Укладываю Фрейю. Кейт прямо надо мной, слышно, как она шагает из угла в угол. Время от времени свет, что сочится из широких потолочных щелей, чуть меркнет – значит, Кейт приблизилась к окну, заслонила его, преградила путь серым лучам.
Фрейя долго капризничает; когда же наконец засыпает, я спускаюсь в гостиную и сажусь у окна. Передо мной – неспокойный Рич. Еще нет четырех часов пополудни, а прилив уже набрал обороты. Пожалуй, сегодня он – самый мощный за все время моих наблюдений. Мостки полностью скрыты под водой, промозглый ветер подгоняет волны прямо к дверям мельницы, что выходят на море. Туман чуть рассеялся, но небо все еще в тучах. Глядя, как свинцово-серая вода бьется почти под самыми окнами, не верится, что всего несколько недель назад здесь все плавилось от жары.
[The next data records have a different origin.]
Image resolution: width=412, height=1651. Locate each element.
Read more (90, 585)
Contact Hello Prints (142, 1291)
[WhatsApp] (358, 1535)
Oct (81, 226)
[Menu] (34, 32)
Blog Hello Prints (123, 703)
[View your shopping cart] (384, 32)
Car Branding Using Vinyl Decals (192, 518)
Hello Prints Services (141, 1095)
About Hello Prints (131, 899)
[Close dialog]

Неужели месяца не прошло с ночного купания в этой реке? Нет, невозможно. Это было в другом месте, и, пожалуй, вовсе не наши тела обволакивала теплая, маслянистая вода, и не мы смеялись, резвясь, как девчонки. Все, все изменилось.
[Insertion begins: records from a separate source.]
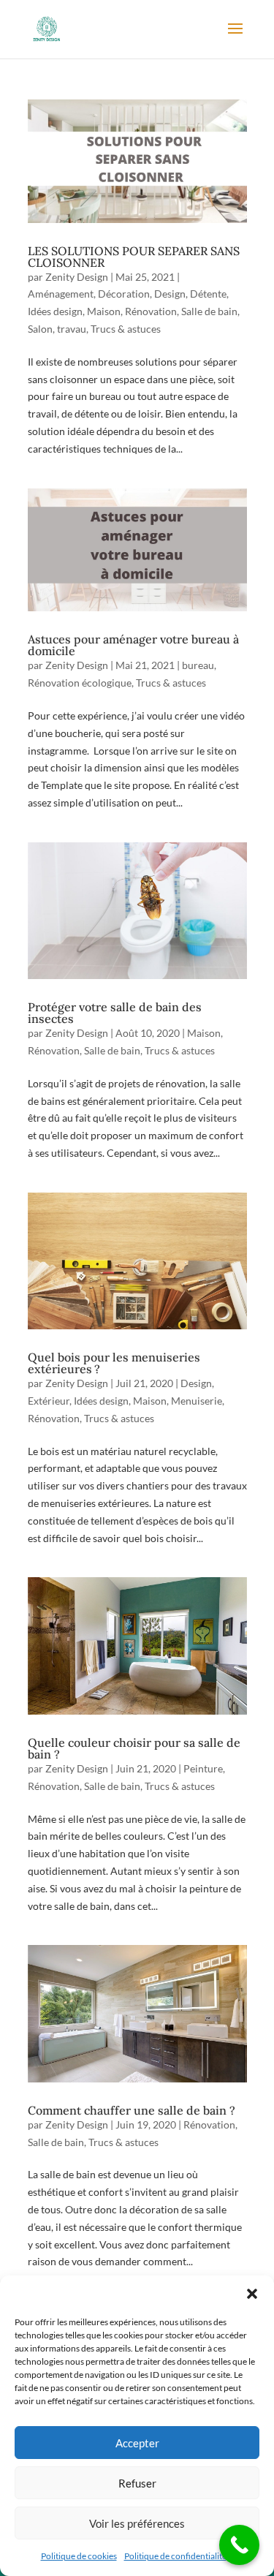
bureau (198, 665)
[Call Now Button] (239, 2545)
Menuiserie (196, 1400)
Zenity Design (76, 277)
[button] (252, 2293)
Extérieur (48, 1400)
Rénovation (151, 311)
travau (71, 328)
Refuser (137, 2483)
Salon (40, 328)
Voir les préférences (137, 2523)
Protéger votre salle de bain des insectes (115, 1013)
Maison (104, 311)
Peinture (203, 1768)
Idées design (55, 311)
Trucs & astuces (126, 328)
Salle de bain (209, 311)
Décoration (124, 293)
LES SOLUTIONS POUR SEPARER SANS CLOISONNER (134, 256)
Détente (208, 293)
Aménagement (61, 293)
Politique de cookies (79, 2555)
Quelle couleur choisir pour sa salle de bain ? (134, 1748)
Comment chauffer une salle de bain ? (131, 2110)
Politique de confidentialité (175, 2555)
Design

Меня знобит. Надеваю джемпер. Эх, не тех вещей набрала. Уезжала в спешке, совала в сумку что придется. Джинсов – несколько пар, полно легкомысленных маек и блузок. Я не учла, что похолодает, но не решаюсь попросить у Кейт что-нибудь теплое. Нет, только не сегодня. Может, завтра, когда развеется взаимная обида.
На полу, возле окна, стопка книг, покоробившихся от сырости. Беру одну, наугад. Билл Брайсон «Записки с маленького острова». Обложка в кислотных тонах – нелепая, непростительно позитивная в общем приглушенном колорите мельницы, где доминируют оттенки сырой древесины и небеленого хлопка. Щелкаю выключателем – очень уж здесь мрачно, надо бы добавить света. Пальцы прошибает электрическим разрядом. Позади слышится что-то вроде взрыва, лампочка вспыхивает неестественно ярко – и через мгновение гаснет.
Холодильник сотрясается в конвульсиях, прежде чем прекратить свое жужжание. Черт.
– Кейт, – зову я вполголоса – не хватало разбудить Фрейю. Кейт не откликается. Правда, шаги на секунду стихают – значит, она меня услышала. – Кейт, с проводкой проблемы.
Молчание.
Под лестницей стоит шкаф. Открываю дверцу – внутри темно. Еле виднеется что-то, похожее на распределительную коробку – но это точно не новая модель, о которой говорила Кейт. Это что-то бакелитовое на деревянной основе, снабженное мотком просмоленных проводов. С другой стороны от коробки вьется совсем уже допотопного вида проволока. Нет, такую конструкцию лучше не трогать.